Let $\mathcal C,\otimes$ be a monoidal category, i.e. $\otimes : \mathcal C \times \mathcal C \to \mathcal C$ is a functor, and there's a bit more structure and properties. Suppose that for each $X \in \mathcal C$, the functor $X \otimes - : \mathcal C \to \mathcal C$ has a right adjoint. I will call this adjoint (unique up to canonical isomorphism of functors) $\underline{\rm Hom}(X,-) : \mathcal C \to \mathcal C$. By general abstract nonsense, $\underline{\rm Hom}(X,-)$ is contravariant in $X$, and so defines a functor $\underline{\rm Hom}: \mathcal C^{\rm op} \times \mathcal C \to \mathcal C$. If $1 \in \mathcal C$ is the monoidal unit, then $\underline{\rm Hom}(1,-)$ is (naturally isomorphic to) the identity functor.
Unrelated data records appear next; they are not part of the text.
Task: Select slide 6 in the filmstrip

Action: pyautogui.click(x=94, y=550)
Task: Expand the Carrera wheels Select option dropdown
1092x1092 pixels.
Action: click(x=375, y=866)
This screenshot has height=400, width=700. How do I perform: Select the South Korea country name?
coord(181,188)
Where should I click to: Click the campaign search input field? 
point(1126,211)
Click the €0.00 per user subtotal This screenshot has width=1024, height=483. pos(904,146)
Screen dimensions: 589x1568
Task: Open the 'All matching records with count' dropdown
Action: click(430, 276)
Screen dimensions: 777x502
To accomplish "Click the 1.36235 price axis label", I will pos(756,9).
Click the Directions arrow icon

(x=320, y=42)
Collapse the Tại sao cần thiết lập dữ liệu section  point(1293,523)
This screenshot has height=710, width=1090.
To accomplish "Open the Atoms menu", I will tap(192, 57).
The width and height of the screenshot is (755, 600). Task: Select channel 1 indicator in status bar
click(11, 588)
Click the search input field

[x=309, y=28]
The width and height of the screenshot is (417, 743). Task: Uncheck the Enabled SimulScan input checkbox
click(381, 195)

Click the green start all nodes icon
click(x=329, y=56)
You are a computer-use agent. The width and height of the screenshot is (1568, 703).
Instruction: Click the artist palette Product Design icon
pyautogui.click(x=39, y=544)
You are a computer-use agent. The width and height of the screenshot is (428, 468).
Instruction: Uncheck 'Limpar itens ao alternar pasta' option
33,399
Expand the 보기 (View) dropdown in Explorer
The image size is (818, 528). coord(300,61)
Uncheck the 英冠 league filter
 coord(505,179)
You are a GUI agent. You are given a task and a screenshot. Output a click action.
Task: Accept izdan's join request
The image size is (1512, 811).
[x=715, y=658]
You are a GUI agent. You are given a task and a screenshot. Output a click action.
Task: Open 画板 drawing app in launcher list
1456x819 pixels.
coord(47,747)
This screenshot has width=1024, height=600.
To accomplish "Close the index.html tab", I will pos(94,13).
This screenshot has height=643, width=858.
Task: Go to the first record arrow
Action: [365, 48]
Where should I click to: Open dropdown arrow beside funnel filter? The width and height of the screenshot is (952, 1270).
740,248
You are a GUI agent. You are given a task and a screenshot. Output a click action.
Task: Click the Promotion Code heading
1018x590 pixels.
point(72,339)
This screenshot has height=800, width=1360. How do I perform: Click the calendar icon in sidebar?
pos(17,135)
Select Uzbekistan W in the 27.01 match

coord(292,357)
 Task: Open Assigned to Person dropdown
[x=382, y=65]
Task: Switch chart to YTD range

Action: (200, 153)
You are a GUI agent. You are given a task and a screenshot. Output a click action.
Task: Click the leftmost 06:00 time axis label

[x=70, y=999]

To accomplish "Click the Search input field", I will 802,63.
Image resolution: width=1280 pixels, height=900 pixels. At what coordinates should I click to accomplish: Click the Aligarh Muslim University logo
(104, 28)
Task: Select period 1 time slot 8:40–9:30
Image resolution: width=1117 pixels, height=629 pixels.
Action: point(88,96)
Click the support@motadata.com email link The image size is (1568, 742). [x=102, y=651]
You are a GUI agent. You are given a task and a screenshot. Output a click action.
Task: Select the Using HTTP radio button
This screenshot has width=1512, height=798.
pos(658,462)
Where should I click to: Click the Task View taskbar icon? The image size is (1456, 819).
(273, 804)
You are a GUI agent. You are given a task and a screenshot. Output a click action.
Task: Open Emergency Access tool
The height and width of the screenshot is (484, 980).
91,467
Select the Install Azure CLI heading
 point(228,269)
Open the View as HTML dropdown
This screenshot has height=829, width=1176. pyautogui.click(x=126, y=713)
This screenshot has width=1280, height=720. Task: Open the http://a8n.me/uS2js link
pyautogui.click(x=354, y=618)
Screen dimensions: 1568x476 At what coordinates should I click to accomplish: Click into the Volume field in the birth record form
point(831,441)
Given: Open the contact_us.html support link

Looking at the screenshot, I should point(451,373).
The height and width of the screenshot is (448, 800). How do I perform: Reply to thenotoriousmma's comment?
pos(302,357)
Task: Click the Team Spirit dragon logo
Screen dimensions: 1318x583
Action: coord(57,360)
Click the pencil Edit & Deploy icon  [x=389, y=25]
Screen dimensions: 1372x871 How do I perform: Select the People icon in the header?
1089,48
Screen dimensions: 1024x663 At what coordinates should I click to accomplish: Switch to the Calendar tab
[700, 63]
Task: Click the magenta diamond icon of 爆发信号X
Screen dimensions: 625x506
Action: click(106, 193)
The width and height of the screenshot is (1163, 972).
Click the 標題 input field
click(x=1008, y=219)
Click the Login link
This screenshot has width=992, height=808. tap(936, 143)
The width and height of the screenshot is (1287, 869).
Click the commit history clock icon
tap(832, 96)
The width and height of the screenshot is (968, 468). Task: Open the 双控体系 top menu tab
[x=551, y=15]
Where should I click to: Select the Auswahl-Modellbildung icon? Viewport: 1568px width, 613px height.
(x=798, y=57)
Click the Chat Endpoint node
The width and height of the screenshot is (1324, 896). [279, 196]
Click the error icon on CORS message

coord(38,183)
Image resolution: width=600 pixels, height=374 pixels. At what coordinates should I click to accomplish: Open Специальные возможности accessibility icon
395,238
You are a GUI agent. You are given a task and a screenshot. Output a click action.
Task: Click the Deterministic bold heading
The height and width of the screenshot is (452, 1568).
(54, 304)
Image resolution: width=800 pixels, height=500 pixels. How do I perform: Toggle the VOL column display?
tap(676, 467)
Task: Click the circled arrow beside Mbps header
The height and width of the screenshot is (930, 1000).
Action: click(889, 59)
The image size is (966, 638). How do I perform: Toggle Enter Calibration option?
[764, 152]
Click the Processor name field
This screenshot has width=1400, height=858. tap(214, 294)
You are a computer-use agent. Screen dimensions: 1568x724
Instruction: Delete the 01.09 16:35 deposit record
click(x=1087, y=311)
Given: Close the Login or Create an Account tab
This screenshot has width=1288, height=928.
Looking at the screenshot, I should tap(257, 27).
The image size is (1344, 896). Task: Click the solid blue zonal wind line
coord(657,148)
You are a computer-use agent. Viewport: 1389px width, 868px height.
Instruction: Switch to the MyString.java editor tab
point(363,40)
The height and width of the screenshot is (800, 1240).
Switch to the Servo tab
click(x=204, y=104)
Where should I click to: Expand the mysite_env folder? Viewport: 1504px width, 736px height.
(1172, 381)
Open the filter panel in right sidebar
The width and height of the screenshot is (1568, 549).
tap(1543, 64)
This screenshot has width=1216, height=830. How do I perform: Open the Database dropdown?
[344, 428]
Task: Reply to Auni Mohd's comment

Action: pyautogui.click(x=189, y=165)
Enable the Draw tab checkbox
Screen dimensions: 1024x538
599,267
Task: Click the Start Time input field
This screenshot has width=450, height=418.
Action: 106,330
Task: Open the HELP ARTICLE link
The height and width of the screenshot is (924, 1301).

Then there are canonically defined "evaluation" and "internal composition" maps, both of which I will denote by $\bullet$. Indeed, we define "evaluation" $\bullet_{X,Y}: X\otimes \underline{\rm Hom}(X,Y) \to Y$ to be the map that corresponds to ${\rm id}: \underline{\rm Hom}(X,Y) \to \underline{\rm Hom}(X,Y)$ under the adjuntion. Then we define "composition" $\bullet_{X,Y,Z}: \underline{\rm Hom}(X,Y) \otimes \underline{\rm Hom}(Y,Z) \to \underline{\rm Hom}(X,Z)$ to be the map that corresponds under the adjunction to $\bullet_{Y,Z} \circ (\bullet_{X,Y} \otimes {\rm id}) : X \otimes \underline{\rm Hom}(X,Y) \otimes \underline{\rm Hom}(Y,Z) \to Z$. (I have supressed all associators.)
Question: Is $\bullet$ an associative multiplication? I.e. do we have necessarily equality of morphisms $\bullet_{W,Y,Z} \circ (\bullet_{W,X,Y} \otimes {\rm id}) \overset ? = \bullet_{W,X,Z} \circ ({\rm id}\otimes \bullet_{X,Y,Z})$ of maps $\underline{\rm Hom}(W,X) \otimes \underline{\rm Hom}(X,Y) \otimes \underline{\rm Hom}(Y,Z) \to \underline{\rm Hom}(X,Z)$? If not, what extra conditions on $\otimes$ are necessary/sufficient?